Am Wichtigsten ist eine bis ins Detail ausformulierte Patientenverfügung, die keinen Interpretationsspielraum lässt. Sie muss klar regeln, welchen medizinischen Maßnahmen der Kranke in welchem Krankheitsstadium noch zustimmt – und welche er ab wann ausschließt. Aber: Faktisch lässt sich das mangels medizinischen Wissen kaum ohne die Hilfe eines Mediziners, eines Hospizbetreuers, einer Organisation wie der Bundeszentrale Patientenverfügung oder einem darauf wirklich spezialisierten Anwalts klären.
Selbstredend darf auch nur solch ein Betreuer eingesetzt werden, der das ihn in gesetzte Vertrauen rechtfertigt. Aber das allein reicht noch nicht, warnt Gitta Neumann. „Entscheidend für den Ernstfall ist, dass der Schreiber der Patientenverfügung und sein Betreuer vorher miteinander geredet haben und der Betreuer genau weiß, was der Schreiber mit welcher Formulierung ausdrücken wollte“, plädiert Neumann für mehr Kommunikation. „Bei einer schnell ausgefüllten und zu den Akten gelegten Standard-Vollmacht aus dem Internet weiß der Betreuer erfahrungsgemäß oft gar nicht, was denn eigentlich die Intention des mittlerweile Schwerkranken war.“
Ein Beispiel: Wie hoch muss die Überlebenswahrscheinlichkeit aus Sicht des Kranken sein, damit er sich längerfristig künstlich beatmen lassen will? Sind 30 Prozent zu wenig? Müssen es mehr als 50 Prozent sein? Soll Gottes Wille entscheiden statt dem eines Mediziners? War der Kranke ohnehin schon des Lebens müde oder von Grund auf optimistisch und kampfbereit?
Wie viel Schaden am Gehirn wären ihm erträglich für ein aus seiner persönlichen Sicht lebenswertes Leben? Schwierige Fragen.
Können sich der eingesetzte Betreuer und die Ärzte nicht über die Fortführung oder den Abbruch einer lebensverlängernden Behandlung auf Basis der Patientenverfügung verständigen, kann jede Seite das so genannte Betreuungsgericht anrufen.
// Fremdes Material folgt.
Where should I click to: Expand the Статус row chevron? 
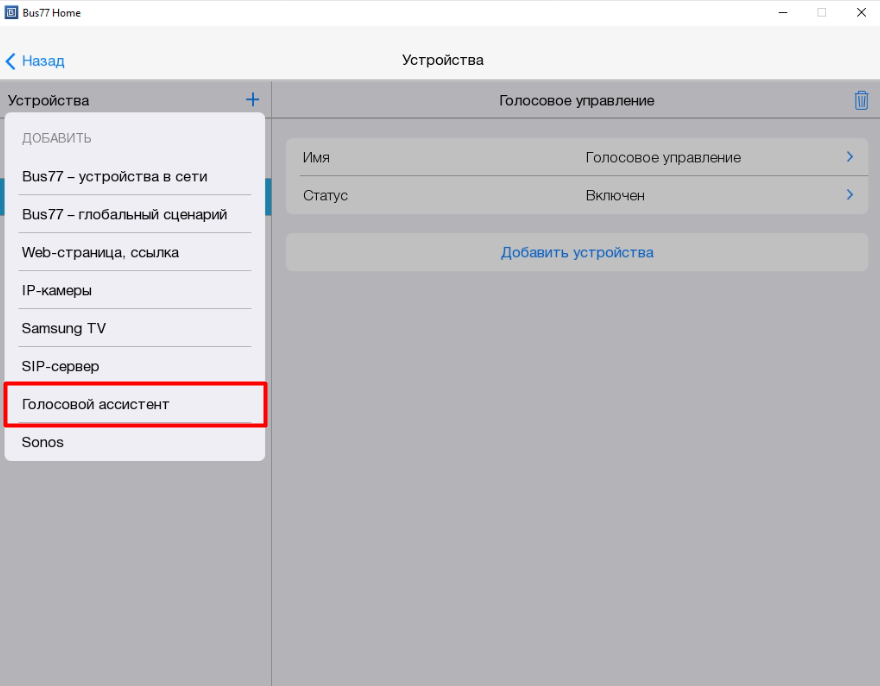[x=849, y=195]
Dann entscheidet ein Betreuungsrichter binnen Tagen, wie es mit dem Schwerkranken weitergehen soll.
Doch soweit sollte es eigentlich nicht kommen. Reden hilft. Auch hier.
Gute Unterstützung bei der Patientenverfügung bietet die ausführliche und kostenlose Broschüre des Bundesjustizministeriums und das kostenpflichtige, so eben aktualisierte Taschenbuch der Verbraucherzentrale.